Danzinger, blessedly nonchalant, nodded toward the box. “So let’s take a look, because I know my flirtations will get me nowhere with you.”
“Oh, they might,” she said, trying to sound blasé.
“Really?” He tugged the box toward him and leaned over the counter, bringing him closer to her. So close she could smell the spicy cologne and wonder why she never did invest in the extracurricular extra credit the professor had offered.
“Probably not,” she decided with a sigh. “I’m much too busy most of the time. And running about like a mad woman the rest of the time.”
“No time for a love life? Annja.” He shook his head. “What did I teach you about taking time for yourself?”
“The enslaved soul dies. Or something like that.”
“Close enough. You need to take care of yourself, is what it boils down to. All work and no play, well, you know how that one goes.”
She did. But somehow, even when Annja finagled a little vacation time, it managed to become work. Or adventure. Or both—with bullets.
She had to laugh at her life sometimes. It was either that or scream.
The professor pried off the box top and let out a whistle. “Standard skull enhanced with decorative gold. You seen one, you’ve seen a million. Small though. Newborn. What’s so special about this one, Annja?”
“I’m not sure.”
She was surprised at his dismissive assessment of the skull. Though his focus was on sociology as opposed to anthropology, which went a little way in explaining his lacking interest.

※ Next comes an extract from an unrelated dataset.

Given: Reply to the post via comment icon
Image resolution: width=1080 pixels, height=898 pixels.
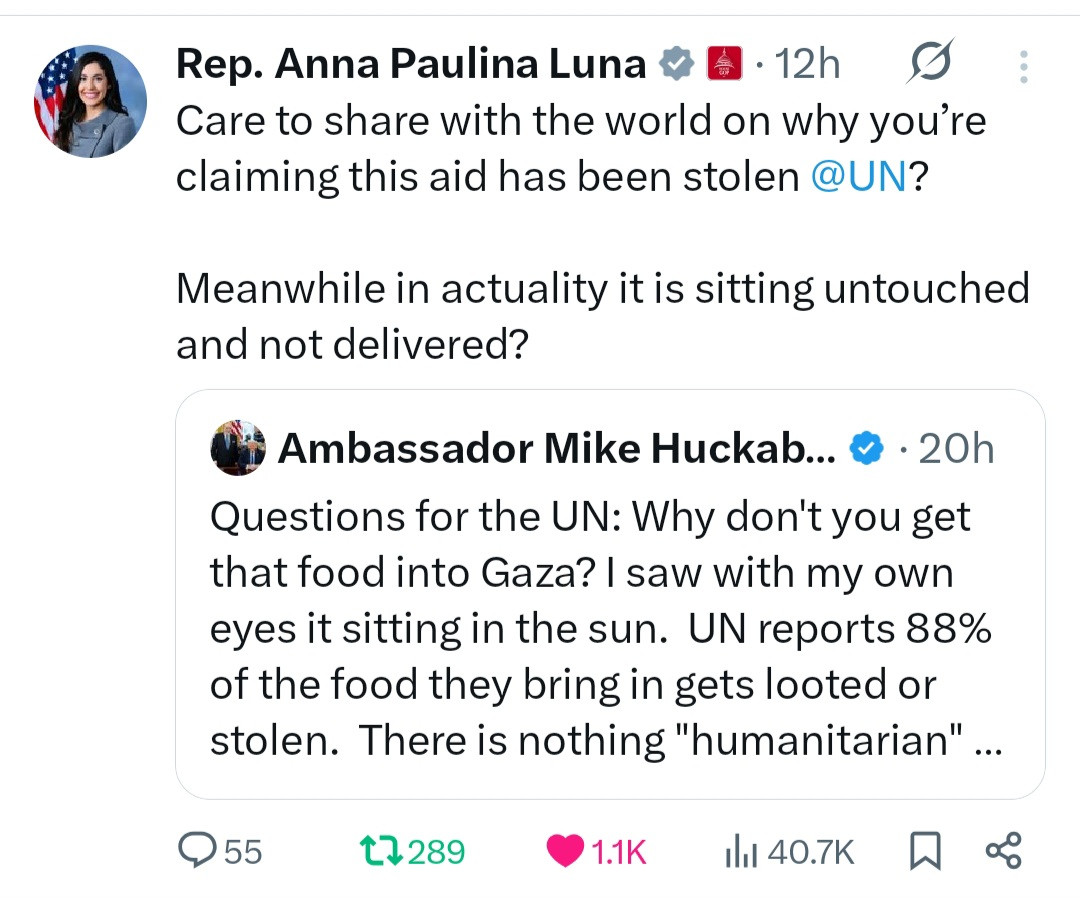Looking at the screenshot, I should point(192,850).
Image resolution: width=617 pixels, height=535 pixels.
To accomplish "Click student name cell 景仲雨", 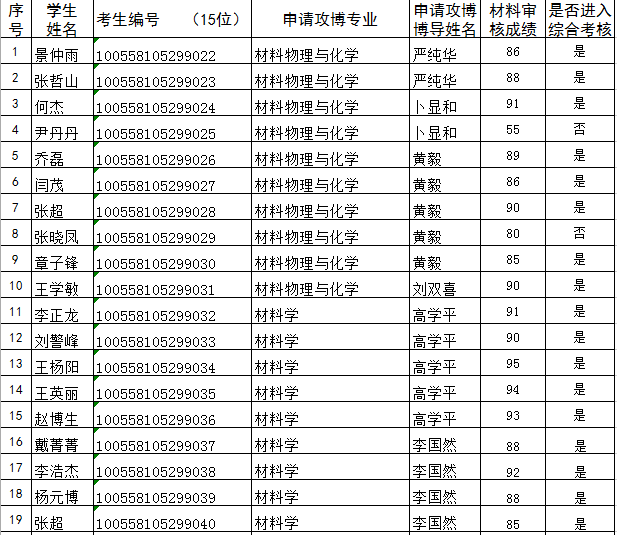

“As I’ve said, someone has already been killed for it. The guy I got this from was able to tell me he was afraid someone wanted to take it away from him before he was shot.”
“Such a life you live. Puts my world-crossing shenanigans to shame.”

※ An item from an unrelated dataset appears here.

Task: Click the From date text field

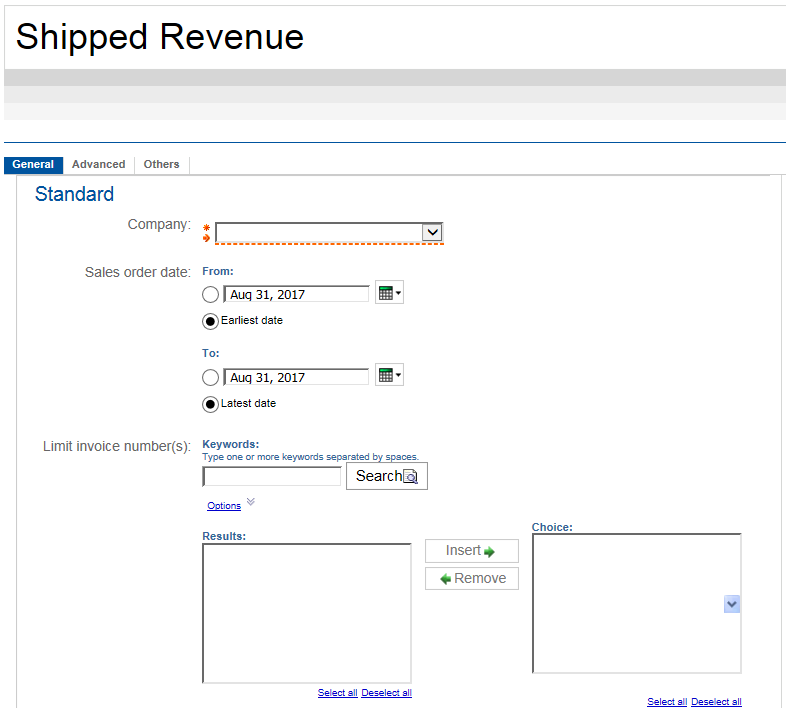Action: 297,295
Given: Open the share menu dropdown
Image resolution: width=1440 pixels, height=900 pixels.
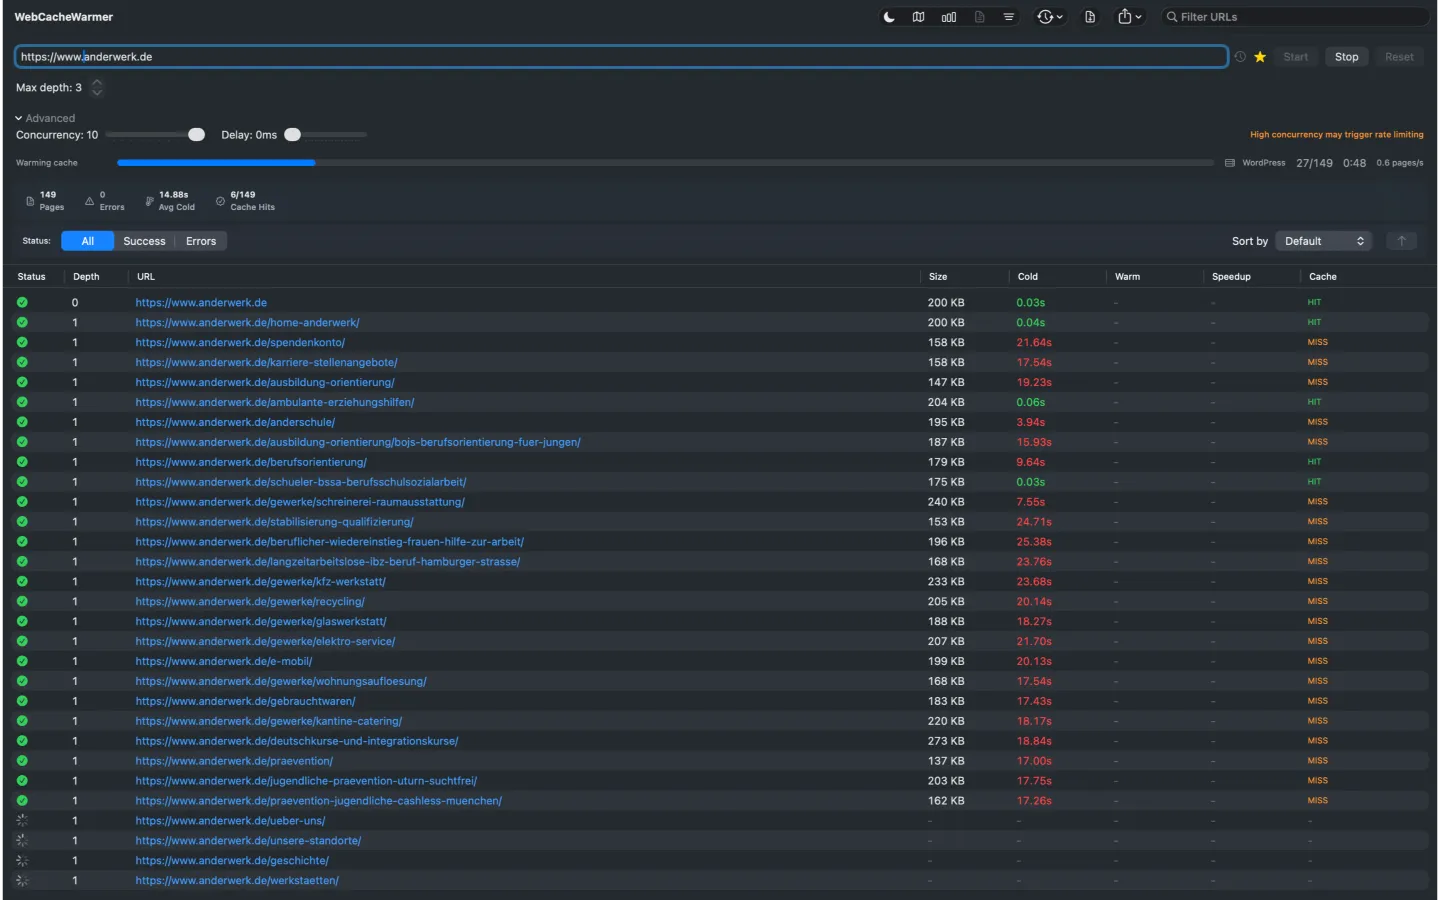Looking at the screenshot, I should point(1129,17).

She doubted that one. Annja did dodge a bullet or two more often than most. But she had nowhere near as many notches on her bedpost as this man.
The professor fished out a magnifying glass from a drawer by his hip and studied the gold creeping along the sutures. “Cross pattée. Teutonic? The gold was added much later than this baby died.”
“You think? What’s your guess on age?”
“Haven’t a clue. Though Teutonic is thirteenth century—formed at the end of the twelfth. That means little. We don’t have the supplies in the lab to properly date it. We don’t have a department dedicated to archaeology, as you know. Though perhaps Lamont might have the carbon-14 equipment. They do dendrochronology—dating tree rings—so they could probably take a look at this skull.”
Annja knew all the earth and environmental science people were located at Lamont.
Danzinger turned the skull upside down to peek inside the hole on the occipital bone at the skull base where the spinal cord normally ran through.
“There’s something inside. Carvings?” he asked.
“What?” Annja was caught off guard.
“You didn’t notice the interior designs? Looks like carvings. I’ll need a scope.”
He tucked the skull against his rib cage and wandered to a cabinet on the wall. Rooting around like a mechanic who sorts through a toolbox, he produced an articulated snake light from a scatter of tools and returned to the lab table with it.
The end of the snake light had a USB connection. He plugged it into his computer. It opened a program that, Annja realized, streamed video from the light.